**Exercise details**
For each line below that includes the string "agent", show the whole line.

**Working data**

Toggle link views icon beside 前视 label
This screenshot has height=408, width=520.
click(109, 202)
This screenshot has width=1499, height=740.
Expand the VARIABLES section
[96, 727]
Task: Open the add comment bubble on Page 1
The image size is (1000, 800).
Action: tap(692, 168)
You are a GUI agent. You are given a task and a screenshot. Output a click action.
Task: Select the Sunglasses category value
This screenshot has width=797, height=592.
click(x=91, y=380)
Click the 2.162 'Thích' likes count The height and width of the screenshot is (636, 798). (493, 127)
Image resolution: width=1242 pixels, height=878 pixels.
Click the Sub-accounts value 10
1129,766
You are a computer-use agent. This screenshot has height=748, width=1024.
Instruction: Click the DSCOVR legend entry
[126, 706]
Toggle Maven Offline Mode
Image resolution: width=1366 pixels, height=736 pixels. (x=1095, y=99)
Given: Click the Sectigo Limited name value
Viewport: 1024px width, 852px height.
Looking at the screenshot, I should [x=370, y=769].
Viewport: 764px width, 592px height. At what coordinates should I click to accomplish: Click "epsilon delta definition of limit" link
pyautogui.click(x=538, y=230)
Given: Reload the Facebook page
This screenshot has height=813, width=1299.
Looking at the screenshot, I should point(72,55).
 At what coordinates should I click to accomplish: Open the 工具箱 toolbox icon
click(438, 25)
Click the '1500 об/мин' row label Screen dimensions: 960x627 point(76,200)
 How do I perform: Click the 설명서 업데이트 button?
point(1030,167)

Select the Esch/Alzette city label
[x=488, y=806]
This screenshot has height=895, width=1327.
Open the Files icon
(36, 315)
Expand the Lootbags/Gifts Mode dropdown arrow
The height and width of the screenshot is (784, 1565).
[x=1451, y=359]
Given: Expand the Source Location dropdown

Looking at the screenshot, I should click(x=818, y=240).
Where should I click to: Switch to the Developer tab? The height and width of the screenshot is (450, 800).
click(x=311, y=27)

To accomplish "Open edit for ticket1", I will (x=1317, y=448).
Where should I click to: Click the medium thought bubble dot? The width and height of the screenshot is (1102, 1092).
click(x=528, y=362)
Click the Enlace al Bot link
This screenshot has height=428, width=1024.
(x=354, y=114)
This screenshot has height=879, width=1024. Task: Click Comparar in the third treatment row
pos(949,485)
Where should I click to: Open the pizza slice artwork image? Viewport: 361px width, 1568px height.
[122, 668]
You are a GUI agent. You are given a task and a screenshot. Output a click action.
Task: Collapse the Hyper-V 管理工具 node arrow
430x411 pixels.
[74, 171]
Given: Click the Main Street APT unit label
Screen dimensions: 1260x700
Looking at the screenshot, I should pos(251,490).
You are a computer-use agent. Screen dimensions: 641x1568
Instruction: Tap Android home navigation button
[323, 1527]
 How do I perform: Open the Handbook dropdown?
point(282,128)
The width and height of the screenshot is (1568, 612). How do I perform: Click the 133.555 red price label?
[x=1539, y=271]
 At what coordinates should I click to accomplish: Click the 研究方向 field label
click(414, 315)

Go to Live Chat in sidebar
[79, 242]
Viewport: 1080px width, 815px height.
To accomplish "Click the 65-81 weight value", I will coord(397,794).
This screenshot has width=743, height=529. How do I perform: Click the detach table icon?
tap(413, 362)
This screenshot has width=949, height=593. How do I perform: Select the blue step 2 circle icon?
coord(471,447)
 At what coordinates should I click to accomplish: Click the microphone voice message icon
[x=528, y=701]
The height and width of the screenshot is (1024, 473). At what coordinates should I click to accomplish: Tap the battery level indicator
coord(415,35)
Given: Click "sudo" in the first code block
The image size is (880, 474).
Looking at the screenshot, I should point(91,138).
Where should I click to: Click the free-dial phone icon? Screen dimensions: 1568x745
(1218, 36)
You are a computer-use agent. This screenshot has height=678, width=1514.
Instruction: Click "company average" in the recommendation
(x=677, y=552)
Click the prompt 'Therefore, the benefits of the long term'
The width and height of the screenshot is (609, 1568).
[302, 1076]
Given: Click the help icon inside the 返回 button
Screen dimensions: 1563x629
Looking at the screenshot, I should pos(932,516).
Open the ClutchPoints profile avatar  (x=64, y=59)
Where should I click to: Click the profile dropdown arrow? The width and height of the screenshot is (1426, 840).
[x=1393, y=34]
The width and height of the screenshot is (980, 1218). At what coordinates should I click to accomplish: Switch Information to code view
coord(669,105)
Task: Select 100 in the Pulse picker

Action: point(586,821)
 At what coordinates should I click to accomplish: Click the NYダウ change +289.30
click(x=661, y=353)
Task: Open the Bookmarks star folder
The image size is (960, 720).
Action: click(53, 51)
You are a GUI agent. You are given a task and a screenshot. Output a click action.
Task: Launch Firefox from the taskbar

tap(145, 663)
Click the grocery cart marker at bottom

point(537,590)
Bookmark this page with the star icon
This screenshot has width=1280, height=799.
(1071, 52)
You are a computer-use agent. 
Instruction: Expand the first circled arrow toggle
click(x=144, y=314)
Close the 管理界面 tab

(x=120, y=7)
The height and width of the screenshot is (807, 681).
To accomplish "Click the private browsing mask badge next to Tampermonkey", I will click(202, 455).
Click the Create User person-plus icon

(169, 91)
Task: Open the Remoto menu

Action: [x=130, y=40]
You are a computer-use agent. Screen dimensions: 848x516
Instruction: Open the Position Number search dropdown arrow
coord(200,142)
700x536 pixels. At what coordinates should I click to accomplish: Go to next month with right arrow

**Answer section**
You are a GUI agent. You are given a task and a screenshot. Output a click action.
You are a computer-use agent. This screenshot has height=748, width=1024.
You are a GUI agent. You are given a task and a screenshot. Output a click action.
You are a computer-use agent. Screen dimensions: 641x1568
You are a computer-use agent. This screenshot has height=678, width=1514.
You are a GUI agent. You are given a task and a screenshot. Output a click action.
You are a computer-use agent. 
You are a computer-use agent. Screen dimensions: 848x516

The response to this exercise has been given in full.